EXERCISE BRIEF >> Exactly the lines from the one containing "the Instructions link" through the final line of the data are to be written out again, with nothing added.
(Beginning of DATA TO USE)
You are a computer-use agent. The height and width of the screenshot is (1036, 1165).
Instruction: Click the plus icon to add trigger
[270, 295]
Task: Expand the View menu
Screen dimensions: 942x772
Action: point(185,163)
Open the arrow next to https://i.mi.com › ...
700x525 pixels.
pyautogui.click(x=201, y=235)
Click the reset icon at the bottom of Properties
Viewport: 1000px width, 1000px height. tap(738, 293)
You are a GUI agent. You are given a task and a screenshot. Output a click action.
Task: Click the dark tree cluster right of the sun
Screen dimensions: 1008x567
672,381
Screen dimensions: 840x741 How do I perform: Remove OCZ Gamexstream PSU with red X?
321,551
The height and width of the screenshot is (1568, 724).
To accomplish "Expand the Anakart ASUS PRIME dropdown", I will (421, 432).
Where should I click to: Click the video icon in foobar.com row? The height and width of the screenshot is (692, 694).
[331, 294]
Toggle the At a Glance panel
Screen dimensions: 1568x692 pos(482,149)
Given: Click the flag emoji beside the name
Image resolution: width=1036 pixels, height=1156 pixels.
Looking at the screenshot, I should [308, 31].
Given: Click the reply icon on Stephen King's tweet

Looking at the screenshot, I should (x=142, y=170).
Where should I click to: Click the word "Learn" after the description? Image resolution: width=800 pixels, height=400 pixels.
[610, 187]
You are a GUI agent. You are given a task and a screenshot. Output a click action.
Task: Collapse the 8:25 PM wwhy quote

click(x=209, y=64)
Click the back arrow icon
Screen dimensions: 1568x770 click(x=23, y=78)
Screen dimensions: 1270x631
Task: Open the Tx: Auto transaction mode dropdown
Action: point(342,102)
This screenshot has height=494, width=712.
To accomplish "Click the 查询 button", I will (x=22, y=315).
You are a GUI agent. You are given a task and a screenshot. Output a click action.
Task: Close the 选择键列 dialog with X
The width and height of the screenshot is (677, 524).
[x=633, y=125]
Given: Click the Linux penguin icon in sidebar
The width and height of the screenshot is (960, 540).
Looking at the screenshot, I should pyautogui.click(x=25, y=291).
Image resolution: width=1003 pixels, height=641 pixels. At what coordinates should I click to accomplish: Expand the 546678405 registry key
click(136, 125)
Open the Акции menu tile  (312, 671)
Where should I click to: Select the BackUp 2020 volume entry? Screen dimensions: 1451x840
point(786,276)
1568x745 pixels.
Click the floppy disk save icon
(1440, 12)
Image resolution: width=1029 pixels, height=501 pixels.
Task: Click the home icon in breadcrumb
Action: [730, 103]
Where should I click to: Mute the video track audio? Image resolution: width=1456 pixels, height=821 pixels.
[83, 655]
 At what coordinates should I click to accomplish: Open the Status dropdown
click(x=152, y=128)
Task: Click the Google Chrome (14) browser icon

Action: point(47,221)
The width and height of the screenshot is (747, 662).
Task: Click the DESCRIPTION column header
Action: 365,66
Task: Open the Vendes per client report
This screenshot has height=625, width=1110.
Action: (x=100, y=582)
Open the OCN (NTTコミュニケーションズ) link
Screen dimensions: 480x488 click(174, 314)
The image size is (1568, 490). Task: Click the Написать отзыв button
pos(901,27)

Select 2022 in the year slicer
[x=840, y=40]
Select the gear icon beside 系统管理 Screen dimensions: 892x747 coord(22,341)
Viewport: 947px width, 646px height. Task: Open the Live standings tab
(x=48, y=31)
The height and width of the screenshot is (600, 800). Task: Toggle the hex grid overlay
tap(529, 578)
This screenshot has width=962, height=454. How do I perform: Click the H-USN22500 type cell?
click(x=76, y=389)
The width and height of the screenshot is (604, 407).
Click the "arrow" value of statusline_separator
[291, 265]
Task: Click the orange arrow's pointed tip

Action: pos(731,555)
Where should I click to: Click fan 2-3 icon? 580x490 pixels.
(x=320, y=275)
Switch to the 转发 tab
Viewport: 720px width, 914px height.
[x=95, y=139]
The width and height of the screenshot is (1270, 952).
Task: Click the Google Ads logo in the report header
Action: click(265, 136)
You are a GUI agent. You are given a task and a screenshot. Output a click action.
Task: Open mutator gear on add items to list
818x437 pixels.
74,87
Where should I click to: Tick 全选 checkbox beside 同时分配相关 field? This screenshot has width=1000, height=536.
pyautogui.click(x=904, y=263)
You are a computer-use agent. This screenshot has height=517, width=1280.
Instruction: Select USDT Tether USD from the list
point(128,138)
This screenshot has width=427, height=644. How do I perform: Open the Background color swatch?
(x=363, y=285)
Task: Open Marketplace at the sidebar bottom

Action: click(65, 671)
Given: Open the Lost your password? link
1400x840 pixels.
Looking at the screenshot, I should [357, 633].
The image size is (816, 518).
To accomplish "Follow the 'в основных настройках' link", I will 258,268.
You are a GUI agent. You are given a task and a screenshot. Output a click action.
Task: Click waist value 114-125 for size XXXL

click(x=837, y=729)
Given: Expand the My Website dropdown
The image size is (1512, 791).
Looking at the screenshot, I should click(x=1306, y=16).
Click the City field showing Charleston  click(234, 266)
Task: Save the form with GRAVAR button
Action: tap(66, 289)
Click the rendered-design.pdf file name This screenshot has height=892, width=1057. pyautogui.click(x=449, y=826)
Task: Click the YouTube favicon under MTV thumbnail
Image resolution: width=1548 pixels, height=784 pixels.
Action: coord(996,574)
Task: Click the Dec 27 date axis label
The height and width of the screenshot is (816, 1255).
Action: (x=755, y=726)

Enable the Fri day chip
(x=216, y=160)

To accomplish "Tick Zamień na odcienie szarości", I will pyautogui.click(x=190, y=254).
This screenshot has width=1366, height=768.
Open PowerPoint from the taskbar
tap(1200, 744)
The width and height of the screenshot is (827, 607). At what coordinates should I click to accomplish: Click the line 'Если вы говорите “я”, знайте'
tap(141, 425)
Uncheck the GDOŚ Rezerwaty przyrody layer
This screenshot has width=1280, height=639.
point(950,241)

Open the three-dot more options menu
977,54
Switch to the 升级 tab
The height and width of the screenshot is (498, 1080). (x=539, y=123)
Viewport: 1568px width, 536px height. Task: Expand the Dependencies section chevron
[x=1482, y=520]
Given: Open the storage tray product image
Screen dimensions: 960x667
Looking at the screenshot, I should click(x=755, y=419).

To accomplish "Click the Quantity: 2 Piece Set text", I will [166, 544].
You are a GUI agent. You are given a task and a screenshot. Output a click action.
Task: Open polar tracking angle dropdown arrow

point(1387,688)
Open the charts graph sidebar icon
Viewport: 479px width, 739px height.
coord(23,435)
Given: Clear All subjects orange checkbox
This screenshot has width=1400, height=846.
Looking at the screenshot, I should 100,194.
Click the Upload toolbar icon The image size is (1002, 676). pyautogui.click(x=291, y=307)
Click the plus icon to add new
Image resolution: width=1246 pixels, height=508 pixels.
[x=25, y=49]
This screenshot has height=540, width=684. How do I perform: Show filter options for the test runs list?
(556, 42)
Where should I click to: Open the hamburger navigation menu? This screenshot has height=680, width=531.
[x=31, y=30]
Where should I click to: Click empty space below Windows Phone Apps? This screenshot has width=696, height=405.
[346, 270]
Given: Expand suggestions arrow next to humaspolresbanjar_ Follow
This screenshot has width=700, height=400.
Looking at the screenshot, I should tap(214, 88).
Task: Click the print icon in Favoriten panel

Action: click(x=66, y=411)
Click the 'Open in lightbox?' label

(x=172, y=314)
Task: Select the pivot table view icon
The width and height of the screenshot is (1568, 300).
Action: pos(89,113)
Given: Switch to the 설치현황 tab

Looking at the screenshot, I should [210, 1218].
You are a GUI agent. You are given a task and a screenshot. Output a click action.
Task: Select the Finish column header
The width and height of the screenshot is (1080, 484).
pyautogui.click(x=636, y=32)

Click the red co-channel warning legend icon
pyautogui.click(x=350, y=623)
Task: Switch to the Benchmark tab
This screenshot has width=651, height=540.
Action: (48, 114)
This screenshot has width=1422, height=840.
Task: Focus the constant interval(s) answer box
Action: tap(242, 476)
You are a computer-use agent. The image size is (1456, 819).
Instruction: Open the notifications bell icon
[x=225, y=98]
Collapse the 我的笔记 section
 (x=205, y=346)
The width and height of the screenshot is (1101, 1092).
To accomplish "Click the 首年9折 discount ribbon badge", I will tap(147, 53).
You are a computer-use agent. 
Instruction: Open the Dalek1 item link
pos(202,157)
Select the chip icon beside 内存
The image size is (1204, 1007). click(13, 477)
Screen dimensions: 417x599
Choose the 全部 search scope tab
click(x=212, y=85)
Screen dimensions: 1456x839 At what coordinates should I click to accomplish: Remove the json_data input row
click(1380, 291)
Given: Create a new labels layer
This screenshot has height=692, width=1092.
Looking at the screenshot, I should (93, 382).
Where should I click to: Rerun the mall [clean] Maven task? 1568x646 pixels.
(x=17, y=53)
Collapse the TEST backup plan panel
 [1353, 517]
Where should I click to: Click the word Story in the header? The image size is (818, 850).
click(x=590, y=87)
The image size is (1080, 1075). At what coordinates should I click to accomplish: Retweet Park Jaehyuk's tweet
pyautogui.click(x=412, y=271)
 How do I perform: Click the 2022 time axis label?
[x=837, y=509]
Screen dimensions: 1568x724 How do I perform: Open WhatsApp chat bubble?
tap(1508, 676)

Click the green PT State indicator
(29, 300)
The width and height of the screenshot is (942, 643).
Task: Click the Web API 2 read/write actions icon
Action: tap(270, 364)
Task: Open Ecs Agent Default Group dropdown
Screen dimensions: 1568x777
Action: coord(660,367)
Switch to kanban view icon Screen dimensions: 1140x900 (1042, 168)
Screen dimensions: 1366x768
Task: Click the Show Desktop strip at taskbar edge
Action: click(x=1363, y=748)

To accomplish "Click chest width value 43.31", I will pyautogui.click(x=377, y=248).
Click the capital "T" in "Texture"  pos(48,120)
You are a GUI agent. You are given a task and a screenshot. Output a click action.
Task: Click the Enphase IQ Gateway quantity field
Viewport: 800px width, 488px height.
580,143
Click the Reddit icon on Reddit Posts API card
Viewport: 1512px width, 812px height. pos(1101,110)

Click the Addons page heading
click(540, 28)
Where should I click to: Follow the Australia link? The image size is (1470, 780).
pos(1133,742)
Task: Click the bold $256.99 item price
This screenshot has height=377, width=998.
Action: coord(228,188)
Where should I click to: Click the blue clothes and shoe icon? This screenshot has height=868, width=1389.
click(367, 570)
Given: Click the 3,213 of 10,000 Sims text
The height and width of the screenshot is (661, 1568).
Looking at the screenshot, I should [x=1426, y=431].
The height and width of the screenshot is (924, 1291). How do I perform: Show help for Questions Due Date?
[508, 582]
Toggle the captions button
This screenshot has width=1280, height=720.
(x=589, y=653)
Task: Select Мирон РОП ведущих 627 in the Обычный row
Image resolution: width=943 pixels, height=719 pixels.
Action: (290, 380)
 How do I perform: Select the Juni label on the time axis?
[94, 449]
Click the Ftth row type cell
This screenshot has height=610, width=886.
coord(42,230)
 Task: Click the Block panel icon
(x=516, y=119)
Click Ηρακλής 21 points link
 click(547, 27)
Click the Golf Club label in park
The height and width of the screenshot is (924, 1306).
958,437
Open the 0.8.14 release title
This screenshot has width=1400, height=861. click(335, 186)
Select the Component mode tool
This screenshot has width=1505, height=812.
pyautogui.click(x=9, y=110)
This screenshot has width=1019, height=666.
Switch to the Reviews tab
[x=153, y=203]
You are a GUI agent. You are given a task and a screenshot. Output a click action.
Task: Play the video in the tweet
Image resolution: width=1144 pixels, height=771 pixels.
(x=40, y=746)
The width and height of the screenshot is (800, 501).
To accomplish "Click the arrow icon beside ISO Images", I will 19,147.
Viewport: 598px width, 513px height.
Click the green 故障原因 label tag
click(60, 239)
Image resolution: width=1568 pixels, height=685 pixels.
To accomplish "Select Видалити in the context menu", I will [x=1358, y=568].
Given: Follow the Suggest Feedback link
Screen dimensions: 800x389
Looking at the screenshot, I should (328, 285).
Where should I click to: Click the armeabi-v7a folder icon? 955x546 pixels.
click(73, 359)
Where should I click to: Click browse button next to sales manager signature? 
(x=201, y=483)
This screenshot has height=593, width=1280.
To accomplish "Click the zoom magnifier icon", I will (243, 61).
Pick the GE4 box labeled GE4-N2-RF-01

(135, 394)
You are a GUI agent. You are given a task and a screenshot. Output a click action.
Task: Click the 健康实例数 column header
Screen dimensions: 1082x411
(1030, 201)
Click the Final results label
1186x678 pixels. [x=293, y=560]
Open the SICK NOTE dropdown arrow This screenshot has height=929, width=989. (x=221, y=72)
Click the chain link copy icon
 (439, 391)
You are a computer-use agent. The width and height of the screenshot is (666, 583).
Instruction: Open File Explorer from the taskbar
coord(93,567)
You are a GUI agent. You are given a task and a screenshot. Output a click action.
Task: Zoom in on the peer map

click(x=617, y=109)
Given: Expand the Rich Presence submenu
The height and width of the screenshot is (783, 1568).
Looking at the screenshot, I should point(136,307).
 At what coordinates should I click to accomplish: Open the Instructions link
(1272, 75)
(End of DATA TO USE)
EXPECTED OUTPUT >>
 At what coordinates should I click to accomplish: Open the Instructions link
(1272, 75)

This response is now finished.